Pero, si la operación Promises se realizó en Prado del Rey, Cádiz, ¿por qué le damos importancia? Pues resulta que las autoridades españolas lograron rescatar a 7 jóvenes sudamericanos, todos colombianos, entre ellos un menor de edad, quienes habían sido captados mediante engaño por la organización en sus países de origen, prometiéndoles un futuro como futbolistas en Europa, pero cuando llegaban a  España eran obligados a prostituirse. 

 

Según pudieron establecer los investigadores, los captores reclutaban jóvenes en buena forma física, sus familias les pagaban el viaje y les prometían remediar las carencias económicas y pagar pronto los préstamos (algunos hasta por 30 millones de pesos) que hicieron para que ellos pudieran cumplir su supuesto sueño.

“Cuando las víctimas ya estaban en España, la organización los recogía en el aeropuerto y los trasladaba hasta Prado del Rey (Cádiz), donde les retenían su documentación y les quitaban el dinero que llevaban consigo para controlarles en todo momento”.

Comunicado de autoridades españolas.

Para facilitar el control que ejercían sobre sus víctimas los tenían hacinados en una sola vivienda y sólo les permitían relacionarse entre ellos, manteniéndolos en la más absoluta indigencia, llegando en ocasiones a tener que mendigar para poder subsistir.

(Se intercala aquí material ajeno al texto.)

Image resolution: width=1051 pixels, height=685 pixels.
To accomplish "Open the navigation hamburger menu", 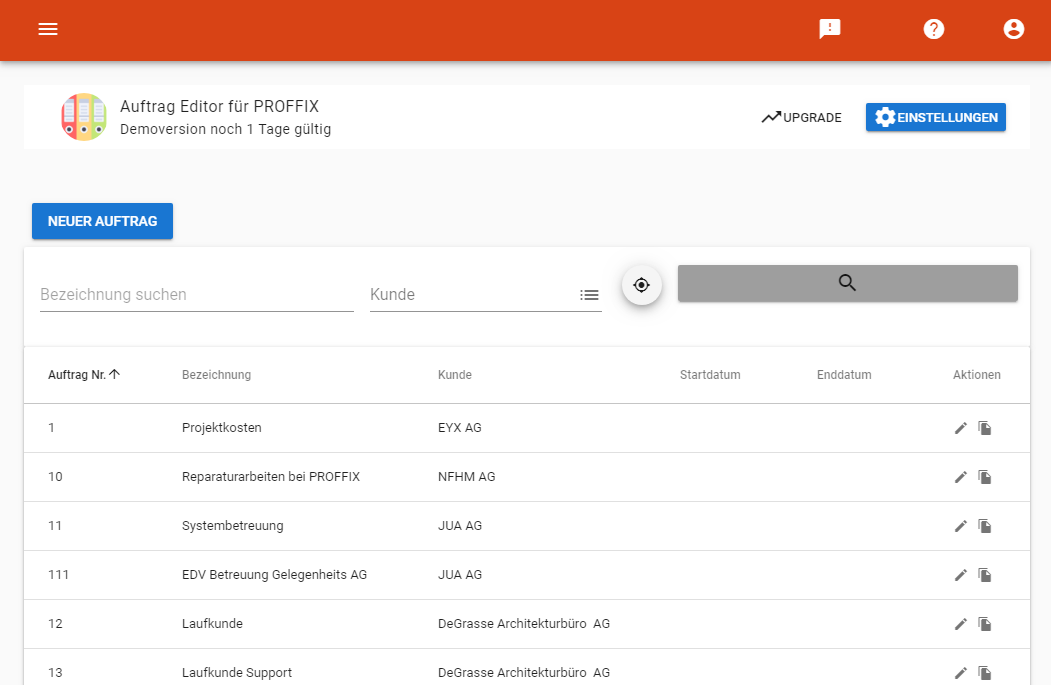I will (x=47, y=29).
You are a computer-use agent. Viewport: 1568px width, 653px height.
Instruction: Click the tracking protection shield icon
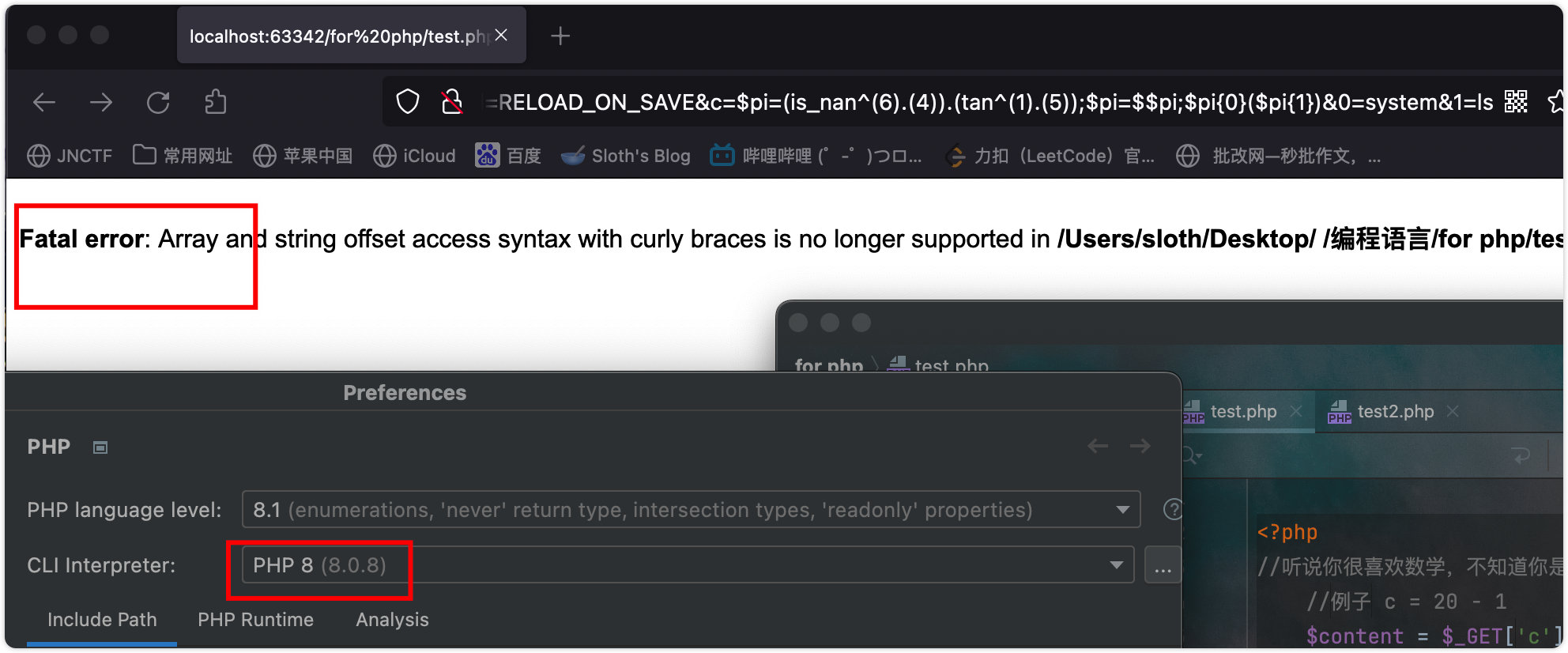click(408, 102)
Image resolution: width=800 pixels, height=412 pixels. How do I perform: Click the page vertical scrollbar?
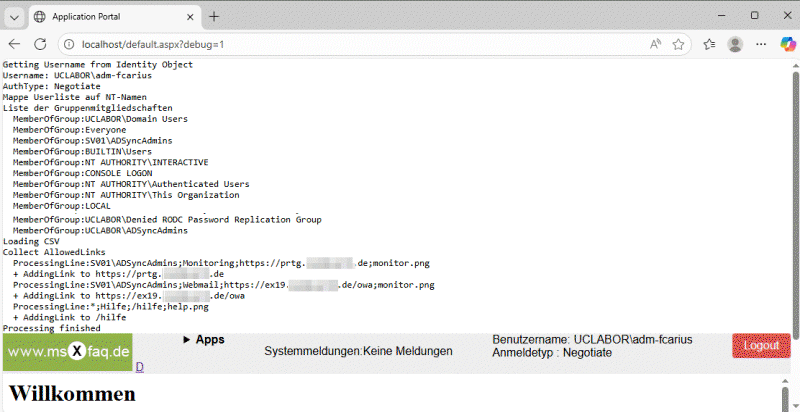(795, 200)
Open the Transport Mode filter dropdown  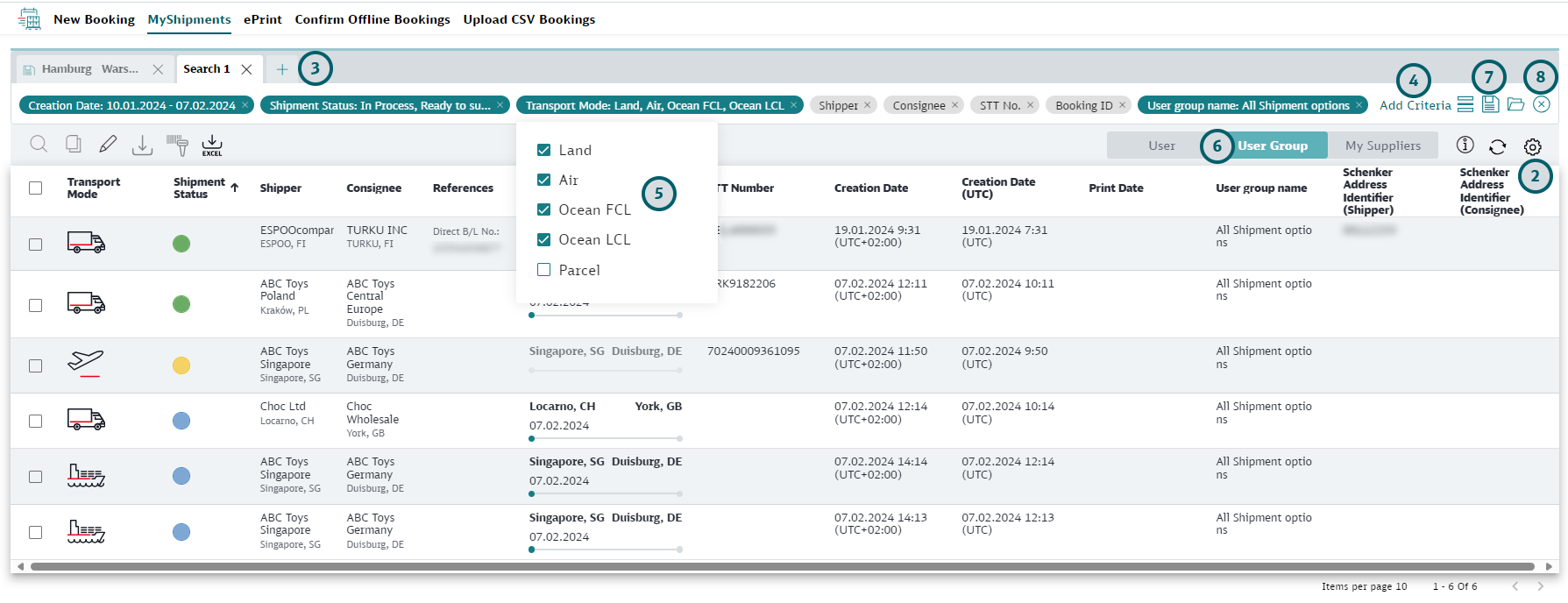(654, 105)
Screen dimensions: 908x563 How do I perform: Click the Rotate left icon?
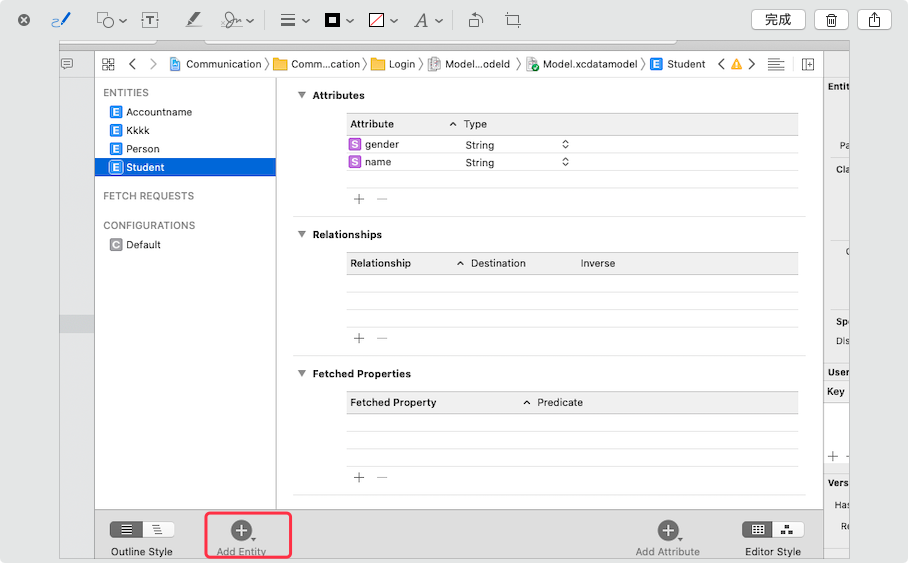[x=475, y=20]
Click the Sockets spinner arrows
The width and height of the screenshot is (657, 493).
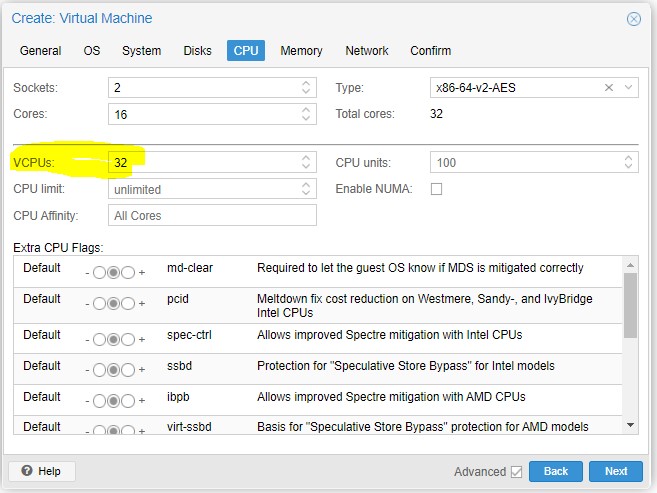[x=306, y=88]
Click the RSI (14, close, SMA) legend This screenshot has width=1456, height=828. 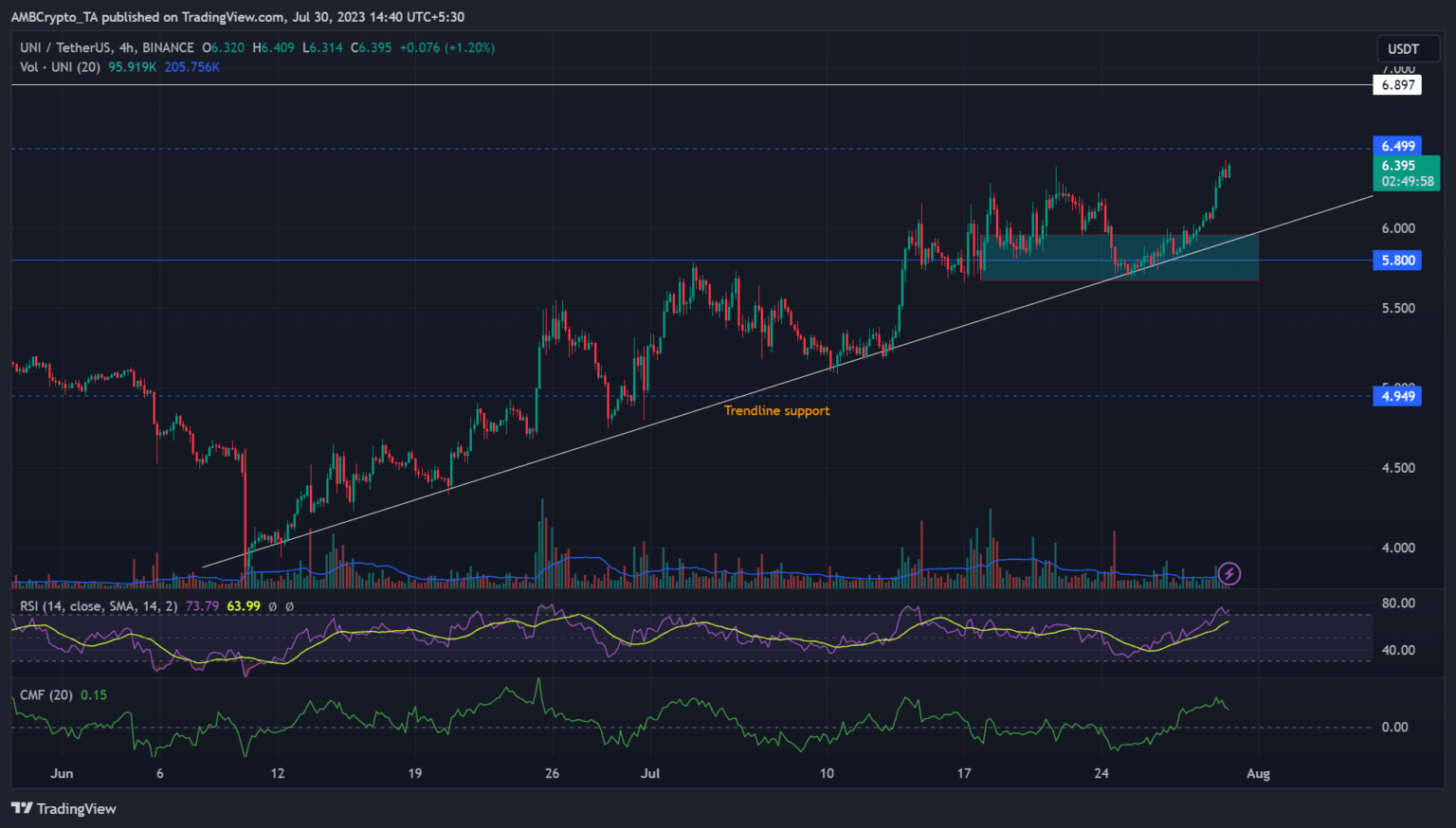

Ante esta situación, la alternativa que la organización les ofrecía era participar en un chat de contactos homosexuales, que era gestionado y controlado por el líder de la organización. 

Según información suministrada por la Oficina Periférica de Comunicación de la Comandancia de Cádiz, los encuentros sexuales se producían en distintas localidades de la provincia de Cádiz, a las que el tratante llevaba a la víctima, permaneciendo en las inmediaciones hasta que el encuentro terminaba y requisando el importe pagado por cada uno de ellos.

Una vez que la víctima había participado en alguno de estos encuentros, era amenazado con trasladar esta información a sus familiares en Sudamérica, consolidando la posición de dominio y abuso de situación de superioridad.